Wisdom Teeth Stem Cells Could be Used For The Eye

A new interesting study has shown that wisdom teeth stem cells could be turned into cells of the eye’s cornea. The stem cells could one day be used to repair cornea scaring due to infection or injury.

Thus wisdom teeth stem cells could play a role in helping to treat corneal blindness which affects millions of people in the world. It is typically treated with transplants of donor corneas. Of course, with any transplants, shortages can occur and rejection of donor tissue can occur. This can result in permanent vision loss. Using one patient’s own stem cells from their wisdom teeth would avoid these issues.

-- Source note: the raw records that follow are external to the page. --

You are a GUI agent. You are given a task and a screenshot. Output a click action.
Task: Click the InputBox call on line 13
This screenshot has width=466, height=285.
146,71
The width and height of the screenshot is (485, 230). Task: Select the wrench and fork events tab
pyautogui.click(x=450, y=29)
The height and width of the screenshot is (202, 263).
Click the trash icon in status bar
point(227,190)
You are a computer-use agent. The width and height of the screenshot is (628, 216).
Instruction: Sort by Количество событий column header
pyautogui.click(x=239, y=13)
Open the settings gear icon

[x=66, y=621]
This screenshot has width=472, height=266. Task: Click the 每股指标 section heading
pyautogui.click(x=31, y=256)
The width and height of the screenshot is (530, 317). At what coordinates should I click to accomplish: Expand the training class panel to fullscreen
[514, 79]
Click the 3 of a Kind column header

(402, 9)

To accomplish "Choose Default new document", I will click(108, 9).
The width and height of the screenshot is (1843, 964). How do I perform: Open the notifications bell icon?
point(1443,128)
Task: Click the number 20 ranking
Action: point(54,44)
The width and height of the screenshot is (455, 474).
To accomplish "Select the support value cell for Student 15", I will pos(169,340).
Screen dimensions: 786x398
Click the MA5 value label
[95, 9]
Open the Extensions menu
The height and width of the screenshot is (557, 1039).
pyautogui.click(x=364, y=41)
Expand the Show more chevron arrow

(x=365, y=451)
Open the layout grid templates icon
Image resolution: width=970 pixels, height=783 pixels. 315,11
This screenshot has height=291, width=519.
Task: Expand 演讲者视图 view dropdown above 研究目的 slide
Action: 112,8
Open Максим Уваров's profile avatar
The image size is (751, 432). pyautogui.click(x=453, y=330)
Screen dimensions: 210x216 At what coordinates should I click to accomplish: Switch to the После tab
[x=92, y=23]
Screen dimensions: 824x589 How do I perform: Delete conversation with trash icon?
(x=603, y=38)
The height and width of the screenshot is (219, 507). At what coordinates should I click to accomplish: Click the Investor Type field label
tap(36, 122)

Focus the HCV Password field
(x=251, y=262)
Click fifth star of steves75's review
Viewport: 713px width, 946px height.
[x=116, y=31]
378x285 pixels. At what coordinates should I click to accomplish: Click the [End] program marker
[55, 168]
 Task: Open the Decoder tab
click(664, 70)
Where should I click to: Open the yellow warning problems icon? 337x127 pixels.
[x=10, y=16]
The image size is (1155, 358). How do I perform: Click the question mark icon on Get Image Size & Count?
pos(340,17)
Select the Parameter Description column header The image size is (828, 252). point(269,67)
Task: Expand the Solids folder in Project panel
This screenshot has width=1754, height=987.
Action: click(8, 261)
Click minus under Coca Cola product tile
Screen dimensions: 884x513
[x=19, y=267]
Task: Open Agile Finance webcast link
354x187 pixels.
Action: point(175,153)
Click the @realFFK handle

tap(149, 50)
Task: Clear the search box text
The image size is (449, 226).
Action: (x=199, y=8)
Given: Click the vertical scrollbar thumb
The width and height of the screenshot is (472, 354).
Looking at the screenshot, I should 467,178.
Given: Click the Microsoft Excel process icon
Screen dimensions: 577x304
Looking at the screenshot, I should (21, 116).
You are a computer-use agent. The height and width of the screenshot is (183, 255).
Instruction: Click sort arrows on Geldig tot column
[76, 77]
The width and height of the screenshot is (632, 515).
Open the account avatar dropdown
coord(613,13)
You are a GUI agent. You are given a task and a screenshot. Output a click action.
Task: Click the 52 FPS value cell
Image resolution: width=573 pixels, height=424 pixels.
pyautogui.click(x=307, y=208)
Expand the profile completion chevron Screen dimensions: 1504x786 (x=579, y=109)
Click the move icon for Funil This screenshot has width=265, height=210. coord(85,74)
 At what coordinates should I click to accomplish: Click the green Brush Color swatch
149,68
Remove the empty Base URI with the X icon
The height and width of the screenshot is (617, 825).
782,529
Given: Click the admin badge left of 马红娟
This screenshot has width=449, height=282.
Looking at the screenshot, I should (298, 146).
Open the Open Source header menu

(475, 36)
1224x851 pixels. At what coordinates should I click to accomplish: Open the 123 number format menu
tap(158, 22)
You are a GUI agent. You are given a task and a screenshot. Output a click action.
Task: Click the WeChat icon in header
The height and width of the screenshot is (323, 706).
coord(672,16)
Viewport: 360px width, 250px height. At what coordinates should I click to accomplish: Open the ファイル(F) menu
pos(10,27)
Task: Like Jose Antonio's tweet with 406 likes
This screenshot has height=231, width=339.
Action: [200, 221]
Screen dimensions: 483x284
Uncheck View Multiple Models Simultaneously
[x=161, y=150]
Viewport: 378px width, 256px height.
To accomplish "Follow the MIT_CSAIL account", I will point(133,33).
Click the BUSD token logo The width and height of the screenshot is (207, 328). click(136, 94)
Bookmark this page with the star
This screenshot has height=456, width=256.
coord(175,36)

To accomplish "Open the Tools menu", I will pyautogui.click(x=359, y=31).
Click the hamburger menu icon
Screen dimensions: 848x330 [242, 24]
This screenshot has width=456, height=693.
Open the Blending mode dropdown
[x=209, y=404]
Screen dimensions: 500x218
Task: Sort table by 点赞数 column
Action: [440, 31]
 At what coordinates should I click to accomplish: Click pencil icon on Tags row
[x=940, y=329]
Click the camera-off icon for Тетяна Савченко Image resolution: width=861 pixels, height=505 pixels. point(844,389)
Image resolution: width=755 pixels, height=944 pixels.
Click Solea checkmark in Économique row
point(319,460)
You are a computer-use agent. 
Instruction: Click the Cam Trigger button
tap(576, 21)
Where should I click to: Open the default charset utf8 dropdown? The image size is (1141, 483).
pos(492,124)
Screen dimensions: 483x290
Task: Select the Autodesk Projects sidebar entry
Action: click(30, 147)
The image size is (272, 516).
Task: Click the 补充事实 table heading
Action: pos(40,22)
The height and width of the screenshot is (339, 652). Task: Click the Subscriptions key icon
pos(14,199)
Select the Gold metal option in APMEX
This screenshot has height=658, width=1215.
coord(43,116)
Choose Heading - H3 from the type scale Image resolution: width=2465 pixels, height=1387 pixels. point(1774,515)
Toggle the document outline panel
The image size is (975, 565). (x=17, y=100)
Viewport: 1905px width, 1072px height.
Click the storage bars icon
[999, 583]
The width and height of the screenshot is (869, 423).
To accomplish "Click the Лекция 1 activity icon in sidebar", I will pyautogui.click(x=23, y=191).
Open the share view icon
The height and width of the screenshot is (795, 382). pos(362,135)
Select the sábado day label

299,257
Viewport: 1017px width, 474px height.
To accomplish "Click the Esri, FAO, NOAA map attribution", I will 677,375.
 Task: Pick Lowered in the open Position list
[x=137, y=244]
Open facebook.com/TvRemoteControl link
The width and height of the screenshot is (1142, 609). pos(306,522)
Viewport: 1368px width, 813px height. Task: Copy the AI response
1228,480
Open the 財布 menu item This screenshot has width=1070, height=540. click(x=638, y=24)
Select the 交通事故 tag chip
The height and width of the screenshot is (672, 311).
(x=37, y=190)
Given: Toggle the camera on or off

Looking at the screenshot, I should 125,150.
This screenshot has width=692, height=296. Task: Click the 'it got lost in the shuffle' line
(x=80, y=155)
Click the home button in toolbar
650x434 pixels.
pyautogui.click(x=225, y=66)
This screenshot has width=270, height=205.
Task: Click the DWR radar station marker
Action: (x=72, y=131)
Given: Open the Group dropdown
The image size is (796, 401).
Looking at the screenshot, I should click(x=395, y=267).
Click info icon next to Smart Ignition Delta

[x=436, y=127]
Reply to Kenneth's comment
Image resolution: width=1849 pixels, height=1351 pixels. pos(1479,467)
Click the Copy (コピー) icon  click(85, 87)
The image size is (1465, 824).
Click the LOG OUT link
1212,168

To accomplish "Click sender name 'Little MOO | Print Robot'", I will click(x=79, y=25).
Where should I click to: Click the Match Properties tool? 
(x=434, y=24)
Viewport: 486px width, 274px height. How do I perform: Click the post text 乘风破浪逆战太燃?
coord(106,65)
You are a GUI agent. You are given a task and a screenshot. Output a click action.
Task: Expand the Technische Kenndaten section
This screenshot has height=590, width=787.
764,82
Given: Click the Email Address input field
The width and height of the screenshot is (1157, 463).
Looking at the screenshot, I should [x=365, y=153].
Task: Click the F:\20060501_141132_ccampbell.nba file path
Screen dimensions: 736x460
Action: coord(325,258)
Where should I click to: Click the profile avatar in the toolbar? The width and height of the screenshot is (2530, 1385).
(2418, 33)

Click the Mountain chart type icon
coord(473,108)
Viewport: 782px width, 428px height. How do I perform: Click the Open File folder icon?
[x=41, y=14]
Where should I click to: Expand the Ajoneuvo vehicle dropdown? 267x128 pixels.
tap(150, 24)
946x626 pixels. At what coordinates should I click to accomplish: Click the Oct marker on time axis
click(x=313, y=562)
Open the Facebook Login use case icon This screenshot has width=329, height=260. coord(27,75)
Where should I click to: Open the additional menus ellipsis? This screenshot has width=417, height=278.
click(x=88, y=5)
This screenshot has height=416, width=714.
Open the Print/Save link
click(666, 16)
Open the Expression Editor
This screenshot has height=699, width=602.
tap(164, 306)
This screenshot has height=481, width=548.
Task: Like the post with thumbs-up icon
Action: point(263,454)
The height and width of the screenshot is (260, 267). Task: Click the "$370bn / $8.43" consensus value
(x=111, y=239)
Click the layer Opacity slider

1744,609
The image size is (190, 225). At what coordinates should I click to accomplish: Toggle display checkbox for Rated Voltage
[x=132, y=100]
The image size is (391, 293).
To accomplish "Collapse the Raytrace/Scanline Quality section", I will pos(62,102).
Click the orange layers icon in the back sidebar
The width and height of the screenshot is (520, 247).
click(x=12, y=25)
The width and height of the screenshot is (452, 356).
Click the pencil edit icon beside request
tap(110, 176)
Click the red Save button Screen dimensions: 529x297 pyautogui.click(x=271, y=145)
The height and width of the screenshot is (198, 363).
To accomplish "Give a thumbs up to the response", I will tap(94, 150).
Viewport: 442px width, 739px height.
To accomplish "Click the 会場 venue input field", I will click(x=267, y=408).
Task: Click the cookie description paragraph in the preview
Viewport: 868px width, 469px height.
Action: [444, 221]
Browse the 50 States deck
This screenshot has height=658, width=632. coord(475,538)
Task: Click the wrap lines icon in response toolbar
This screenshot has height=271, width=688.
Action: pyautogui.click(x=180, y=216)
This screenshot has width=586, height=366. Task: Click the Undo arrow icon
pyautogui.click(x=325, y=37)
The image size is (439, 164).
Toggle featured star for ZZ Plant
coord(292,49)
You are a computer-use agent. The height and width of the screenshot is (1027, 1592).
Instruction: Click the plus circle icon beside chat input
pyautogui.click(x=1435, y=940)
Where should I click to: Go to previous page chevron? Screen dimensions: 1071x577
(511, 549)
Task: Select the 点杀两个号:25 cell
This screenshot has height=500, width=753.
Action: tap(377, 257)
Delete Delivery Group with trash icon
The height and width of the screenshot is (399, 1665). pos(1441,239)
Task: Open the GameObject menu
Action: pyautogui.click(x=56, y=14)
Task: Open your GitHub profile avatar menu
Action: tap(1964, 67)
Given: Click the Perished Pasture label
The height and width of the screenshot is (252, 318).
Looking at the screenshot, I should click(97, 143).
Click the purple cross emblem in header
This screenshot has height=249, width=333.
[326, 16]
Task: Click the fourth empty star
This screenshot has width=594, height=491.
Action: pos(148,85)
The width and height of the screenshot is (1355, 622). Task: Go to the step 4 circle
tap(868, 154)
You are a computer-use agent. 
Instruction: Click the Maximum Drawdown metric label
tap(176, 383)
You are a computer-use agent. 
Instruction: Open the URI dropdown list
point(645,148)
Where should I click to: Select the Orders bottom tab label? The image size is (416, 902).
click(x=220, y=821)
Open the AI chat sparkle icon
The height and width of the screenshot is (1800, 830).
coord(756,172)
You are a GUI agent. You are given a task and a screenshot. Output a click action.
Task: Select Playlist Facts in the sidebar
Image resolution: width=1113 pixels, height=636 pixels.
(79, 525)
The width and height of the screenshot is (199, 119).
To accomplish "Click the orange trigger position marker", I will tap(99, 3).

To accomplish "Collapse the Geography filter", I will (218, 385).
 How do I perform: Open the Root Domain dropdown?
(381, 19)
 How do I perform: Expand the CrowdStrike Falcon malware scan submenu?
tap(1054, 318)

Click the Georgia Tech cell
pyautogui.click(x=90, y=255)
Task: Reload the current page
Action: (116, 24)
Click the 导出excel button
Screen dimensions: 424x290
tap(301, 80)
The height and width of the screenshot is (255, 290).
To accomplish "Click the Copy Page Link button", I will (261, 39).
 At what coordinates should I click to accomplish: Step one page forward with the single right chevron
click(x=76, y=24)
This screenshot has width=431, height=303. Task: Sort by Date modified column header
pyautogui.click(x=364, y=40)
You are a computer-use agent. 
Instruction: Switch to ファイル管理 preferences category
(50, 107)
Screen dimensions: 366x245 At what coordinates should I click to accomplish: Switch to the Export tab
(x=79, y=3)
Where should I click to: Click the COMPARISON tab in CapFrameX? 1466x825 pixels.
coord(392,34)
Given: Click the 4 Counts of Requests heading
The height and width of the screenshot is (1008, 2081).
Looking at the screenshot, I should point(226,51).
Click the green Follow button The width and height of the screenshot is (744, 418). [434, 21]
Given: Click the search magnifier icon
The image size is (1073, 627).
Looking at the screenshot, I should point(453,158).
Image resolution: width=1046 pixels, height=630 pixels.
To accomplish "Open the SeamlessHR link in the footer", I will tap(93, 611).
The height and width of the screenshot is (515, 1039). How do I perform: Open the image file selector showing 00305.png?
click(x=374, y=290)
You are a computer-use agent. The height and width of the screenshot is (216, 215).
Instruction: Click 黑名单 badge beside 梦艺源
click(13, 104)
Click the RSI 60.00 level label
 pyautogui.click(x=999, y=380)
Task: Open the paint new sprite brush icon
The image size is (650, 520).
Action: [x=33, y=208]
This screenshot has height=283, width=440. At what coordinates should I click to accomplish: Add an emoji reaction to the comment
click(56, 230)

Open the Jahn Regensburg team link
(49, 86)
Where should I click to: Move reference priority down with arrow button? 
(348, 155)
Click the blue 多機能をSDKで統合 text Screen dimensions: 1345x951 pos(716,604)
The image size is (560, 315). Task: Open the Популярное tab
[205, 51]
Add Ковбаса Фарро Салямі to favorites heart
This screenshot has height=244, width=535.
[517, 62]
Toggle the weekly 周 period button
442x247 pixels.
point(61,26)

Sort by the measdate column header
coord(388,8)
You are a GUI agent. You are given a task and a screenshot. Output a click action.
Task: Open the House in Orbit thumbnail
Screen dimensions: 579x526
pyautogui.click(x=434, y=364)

The research was conducted in association with the University of Pittsburgh. Their Department of Opthalmology showed that stem cells of dental pulp obtained from a wisdom tooth extraction could be turned into corneal stromal cells called keratocytes, which have the same embryonic origin. The researchers injected the keratocytes into the corneas of healthy mice, where they integrated without any signs of rejection. In addition the researchers also used the cells to develop constructs of corneal stroma similar to natural tissue.

The researchers feel dental pulp stem cells have great potential for regenerative therapies. In the future they plan to assess whether the technique can correct corneal scarring in animals.


Fatima N. Syed-Picard and et. al. Dental Pulp Stem Cells: A New Cellular Resource for Corneal Stromal Regeneration. STEM CELLS Translational Medicine, February 2015.